Since late last summer, when Greenport Village Clerk Candace Hall took on her new role in Village Hall, the tiny municipal building on Third Street has been a whirlwind of activity.
“I think the most wonderful part about having Candace in the office,” said Mayor Kevin Stuessi, “is when you walk in that front door, there is always a smile that greets you from her, and the rest of the staff.
“She’s done an amazing job of setting the tone, not just with the team downstairs, but with everybody in Village Hall. And it’s really inspired this level of happiness and getting the job done within the office,” he said.

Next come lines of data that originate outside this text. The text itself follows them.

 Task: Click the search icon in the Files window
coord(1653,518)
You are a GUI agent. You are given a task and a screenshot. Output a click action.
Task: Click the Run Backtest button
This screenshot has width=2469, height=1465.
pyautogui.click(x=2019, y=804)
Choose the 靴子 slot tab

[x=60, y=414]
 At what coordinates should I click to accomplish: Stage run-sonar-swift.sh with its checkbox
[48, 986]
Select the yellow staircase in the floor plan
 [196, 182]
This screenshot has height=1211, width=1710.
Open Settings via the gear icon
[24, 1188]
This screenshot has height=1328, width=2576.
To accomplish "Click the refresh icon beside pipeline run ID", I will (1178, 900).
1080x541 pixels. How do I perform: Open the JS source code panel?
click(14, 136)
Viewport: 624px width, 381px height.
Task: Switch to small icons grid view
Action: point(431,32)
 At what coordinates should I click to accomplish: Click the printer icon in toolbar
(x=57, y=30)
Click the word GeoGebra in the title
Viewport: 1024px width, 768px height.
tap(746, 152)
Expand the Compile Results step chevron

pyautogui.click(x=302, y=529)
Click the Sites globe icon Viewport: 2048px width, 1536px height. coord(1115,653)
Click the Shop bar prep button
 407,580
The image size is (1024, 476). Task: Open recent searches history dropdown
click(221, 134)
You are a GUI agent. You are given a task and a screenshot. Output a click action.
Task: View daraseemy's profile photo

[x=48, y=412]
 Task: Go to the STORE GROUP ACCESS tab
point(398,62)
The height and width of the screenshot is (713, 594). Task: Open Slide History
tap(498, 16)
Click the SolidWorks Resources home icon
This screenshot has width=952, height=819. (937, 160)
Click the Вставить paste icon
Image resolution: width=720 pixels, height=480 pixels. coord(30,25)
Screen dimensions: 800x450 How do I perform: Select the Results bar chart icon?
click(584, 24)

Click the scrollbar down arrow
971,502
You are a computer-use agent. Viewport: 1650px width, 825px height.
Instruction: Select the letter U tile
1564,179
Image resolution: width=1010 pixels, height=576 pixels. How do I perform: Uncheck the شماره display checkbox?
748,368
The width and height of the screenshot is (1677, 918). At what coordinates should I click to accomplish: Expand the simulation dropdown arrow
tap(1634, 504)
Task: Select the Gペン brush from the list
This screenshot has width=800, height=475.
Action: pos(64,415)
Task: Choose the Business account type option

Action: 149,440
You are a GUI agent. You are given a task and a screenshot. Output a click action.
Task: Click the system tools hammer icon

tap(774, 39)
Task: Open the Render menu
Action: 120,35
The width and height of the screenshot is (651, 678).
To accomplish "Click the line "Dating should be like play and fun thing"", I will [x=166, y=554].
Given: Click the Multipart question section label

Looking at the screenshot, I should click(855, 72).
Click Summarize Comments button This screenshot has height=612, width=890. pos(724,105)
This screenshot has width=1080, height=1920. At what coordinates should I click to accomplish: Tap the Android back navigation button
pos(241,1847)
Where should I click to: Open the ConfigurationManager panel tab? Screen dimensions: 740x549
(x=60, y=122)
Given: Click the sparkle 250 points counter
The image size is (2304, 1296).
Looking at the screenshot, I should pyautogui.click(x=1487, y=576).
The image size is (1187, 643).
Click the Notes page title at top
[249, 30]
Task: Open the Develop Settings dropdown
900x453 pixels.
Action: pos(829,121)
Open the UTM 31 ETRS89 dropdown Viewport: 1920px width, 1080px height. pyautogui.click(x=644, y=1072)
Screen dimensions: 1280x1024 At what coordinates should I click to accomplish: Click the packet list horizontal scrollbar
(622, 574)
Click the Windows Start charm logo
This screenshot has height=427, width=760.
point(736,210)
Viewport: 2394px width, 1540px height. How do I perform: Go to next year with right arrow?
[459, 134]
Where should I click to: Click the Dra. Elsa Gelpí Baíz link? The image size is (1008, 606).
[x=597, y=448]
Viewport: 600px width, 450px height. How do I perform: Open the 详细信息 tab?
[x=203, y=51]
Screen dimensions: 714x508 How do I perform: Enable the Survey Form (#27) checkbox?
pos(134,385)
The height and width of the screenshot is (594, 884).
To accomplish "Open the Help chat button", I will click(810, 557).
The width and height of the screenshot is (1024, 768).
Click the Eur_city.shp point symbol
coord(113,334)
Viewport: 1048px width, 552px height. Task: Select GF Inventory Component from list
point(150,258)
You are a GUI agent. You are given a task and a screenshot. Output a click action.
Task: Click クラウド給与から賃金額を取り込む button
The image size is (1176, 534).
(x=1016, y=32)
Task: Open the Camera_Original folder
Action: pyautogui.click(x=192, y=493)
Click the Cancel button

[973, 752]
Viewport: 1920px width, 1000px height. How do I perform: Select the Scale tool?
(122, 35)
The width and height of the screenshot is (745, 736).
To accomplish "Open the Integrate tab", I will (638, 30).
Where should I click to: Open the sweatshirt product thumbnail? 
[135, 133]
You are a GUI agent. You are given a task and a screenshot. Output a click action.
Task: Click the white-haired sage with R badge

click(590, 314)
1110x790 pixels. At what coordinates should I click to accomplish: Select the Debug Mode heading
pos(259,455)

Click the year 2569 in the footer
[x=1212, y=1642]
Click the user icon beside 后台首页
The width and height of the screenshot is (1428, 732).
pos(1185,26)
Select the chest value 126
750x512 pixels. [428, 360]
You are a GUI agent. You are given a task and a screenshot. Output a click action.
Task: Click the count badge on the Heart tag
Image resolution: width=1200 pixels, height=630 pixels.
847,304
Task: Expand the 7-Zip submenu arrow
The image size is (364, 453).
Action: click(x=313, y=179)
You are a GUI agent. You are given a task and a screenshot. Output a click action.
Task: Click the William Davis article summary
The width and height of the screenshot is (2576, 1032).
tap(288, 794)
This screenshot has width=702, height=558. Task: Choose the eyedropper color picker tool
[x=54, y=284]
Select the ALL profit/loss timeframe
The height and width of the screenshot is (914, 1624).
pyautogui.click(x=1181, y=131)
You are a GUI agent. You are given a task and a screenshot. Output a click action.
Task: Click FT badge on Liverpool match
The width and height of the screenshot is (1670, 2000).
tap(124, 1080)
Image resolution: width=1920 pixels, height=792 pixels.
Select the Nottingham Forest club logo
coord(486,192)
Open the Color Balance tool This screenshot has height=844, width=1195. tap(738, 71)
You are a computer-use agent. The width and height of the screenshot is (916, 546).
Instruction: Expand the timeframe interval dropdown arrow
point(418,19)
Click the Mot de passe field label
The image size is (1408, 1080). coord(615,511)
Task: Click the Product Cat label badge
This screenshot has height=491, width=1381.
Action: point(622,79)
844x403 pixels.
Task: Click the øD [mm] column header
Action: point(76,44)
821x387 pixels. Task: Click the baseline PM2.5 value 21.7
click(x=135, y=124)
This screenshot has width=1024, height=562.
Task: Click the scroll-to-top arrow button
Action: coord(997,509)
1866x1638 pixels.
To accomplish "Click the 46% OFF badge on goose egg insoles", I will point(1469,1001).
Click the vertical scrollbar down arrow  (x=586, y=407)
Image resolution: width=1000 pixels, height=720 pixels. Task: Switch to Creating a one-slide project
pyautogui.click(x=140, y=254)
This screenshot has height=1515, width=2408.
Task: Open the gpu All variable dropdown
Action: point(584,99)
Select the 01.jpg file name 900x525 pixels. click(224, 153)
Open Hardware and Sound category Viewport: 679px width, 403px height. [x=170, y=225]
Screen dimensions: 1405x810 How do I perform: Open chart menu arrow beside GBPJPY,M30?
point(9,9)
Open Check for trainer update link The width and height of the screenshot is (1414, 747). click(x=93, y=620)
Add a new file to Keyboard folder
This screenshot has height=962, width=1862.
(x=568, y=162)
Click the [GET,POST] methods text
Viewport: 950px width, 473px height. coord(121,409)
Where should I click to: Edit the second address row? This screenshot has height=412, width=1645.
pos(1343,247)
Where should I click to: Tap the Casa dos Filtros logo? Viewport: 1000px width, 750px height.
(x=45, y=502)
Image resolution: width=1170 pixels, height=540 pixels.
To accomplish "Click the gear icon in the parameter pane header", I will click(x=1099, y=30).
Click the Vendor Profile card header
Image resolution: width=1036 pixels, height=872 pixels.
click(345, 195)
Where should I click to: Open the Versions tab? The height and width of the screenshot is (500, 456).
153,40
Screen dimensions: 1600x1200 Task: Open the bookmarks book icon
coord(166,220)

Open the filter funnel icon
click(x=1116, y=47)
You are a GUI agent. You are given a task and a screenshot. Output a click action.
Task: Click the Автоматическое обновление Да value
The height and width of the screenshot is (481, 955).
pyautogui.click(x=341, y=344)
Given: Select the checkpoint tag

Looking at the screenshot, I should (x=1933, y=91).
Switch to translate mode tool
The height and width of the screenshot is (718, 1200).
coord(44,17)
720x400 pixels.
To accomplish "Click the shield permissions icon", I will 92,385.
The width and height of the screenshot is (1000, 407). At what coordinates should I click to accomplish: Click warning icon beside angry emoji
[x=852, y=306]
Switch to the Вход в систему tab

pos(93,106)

Ms. Hall’s family roots stretch back seven generations in Greenport and the surrounding area. She is the granddaughter of legendary local figure Delores Bertha Swann Shelby, affectionately known as “Bootsie,” who was born in Greenport in 1930 and grew up to raise 14 children, work in the Greenport School cafeteria and provide day care to dozens of families in the village.
Ms. Hall narrowly lost a 2021 election for Southold Town clerk to Dennis Noncarrow, before being appointed last summer to serve as Greenport’s village clerk.
Ms. Hall works closely with longtime deputy clerk Jeanmarie Oddon and three part-time staffers.
“I don’t know how to explain it. Candace and I complement each other very well,” Ms. Oddon said. “We come up with our ideas. We throw things around. And we’re both very like-minded in taking care of the culture of the workplace, that it’s a happy place, but it’s a nice place to work. It’s a clean place to work.”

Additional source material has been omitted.